▶ _Extract provided_:

--- start ---

# Brass Hammer - Source Material



## middle.road (Nov 12, 2015)

Found another source for brass/bronze for brass hammers - I think...
I was over at a friends shop this past weekend, salvage yard and parts for diesel trucks, mostly Mack.
His dad was a master mechanic in a former life and he rebuilds components for the older stuff.
These were laying about all over the place in the shop, and he was working on a tranny when I was there.
I'm going to have to see if I can scrounge some more from him...
Wrist Pins from pistons, ~1.75 DIA. I figure it'll make a decent hammer.


----------



## T Bredehoft (Nov 12, 2015)

Yeah, put a handle on them and you're done, Already mushroomed for use.  Good score.


----------



## kvt (Nov 12, 2015)

Yeah,   They do look like they would be good hammers.  A little clean up, a nice handle    You volunteering  to take orders for us.


----------



## Franko (Nov 12, 2015)

Great find, Middle Road.


----------



## buddy3223 (Nov 12, 2015)

middle.road said:


> Found another source for brass/bronze for brass hammers - I think...
> I was over at a friends shop this past weekend, salvage yard and parts for diesel trucks, mostly Mack.
> His dad was a master mechanic in a former life and he rebuilds components for the older stuff.

--- end ---

Can you carry on the forum thread about brass hammer source material, starting right after its last line? The rows after this point are separate from the brass hammer thread.

▶ _Provided material_:
--- start ---

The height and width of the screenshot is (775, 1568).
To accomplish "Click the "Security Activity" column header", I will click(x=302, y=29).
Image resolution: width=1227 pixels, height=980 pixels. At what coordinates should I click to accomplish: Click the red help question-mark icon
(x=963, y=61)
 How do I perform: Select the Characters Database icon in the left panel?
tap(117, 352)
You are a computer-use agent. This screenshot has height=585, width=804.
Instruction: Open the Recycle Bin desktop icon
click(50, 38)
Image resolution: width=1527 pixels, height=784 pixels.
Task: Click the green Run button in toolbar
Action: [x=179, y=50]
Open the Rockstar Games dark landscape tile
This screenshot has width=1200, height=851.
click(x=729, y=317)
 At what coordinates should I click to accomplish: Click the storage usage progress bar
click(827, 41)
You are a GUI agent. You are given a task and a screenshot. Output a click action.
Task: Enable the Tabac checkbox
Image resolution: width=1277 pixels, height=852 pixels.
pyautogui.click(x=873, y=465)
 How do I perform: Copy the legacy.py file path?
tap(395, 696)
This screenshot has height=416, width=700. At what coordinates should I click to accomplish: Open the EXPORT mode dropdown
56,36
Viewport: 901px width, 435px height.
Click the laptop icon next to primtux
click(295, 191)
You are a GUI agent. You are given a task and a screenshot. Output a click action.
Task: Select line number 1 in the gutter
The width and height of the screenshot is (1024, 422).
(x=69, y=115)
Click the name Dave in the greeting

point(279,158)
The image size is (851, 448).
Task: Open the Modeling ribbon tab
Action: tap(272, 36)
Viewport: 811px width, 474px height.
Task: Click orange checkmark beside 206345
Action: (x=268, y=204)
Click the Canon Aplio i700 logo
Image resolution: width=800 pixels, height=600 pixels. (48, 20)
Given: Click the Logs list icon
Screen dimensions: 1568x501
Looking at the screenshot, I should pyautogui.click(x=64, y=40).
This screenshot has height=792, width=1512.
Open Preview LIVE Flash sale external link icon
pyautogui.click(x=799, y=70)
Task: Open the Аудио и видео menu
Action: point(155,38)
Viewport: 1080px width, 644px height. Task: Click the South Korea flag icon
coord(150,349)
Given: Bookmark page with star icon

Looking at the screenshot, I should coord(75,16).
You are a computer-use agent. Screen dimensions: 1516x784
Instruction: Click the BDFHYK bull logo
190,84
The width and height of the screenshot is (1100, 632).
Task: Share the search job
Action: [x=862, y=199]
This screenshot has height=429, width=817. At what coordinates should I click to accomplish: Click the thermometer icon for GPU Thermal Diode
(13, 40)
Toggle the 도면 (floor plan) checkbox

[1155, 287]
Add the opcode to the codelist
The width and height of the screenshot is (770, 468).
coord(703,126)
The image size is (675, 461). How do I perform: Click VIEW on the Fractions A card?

--- end ---

▶ _Result_:
> These were laying about all over the place in the shop, and he was working on a tranny when I was there.
> ...


They do make a great hammer or soft drift but be careful and keep trimmed.  They are the shaft for the plantery gear train in Mack and other tractor trailer rear differential.  I used to have a box of them but slowly gave away to mechanics who worked for me.  Seeing that item brings back many memories for me.


----------



## middle.road (Nov 12, 2015)

buddy3223 said:


> They do make a great hammer or soft drift but be careful and keep trimmed.  They are the shaft for the plantery gear train in Mack and other tractor trailer rear differential.  I used to have a box of them but slowly gave away to mechanics who worked for me.  Seeing that item brings back many memories for me.


Ah, Diff, not wrist pin. My bad. His Dad was showing me so many different things, I guess I wasn't keeping up.
Now that I think about it, wrist pins are hollow aren't they? Hit me with the dumb stick...
I figure a large chamfer on the ends. We'll have to see if I can score some more. They do a lot of Rear-End work.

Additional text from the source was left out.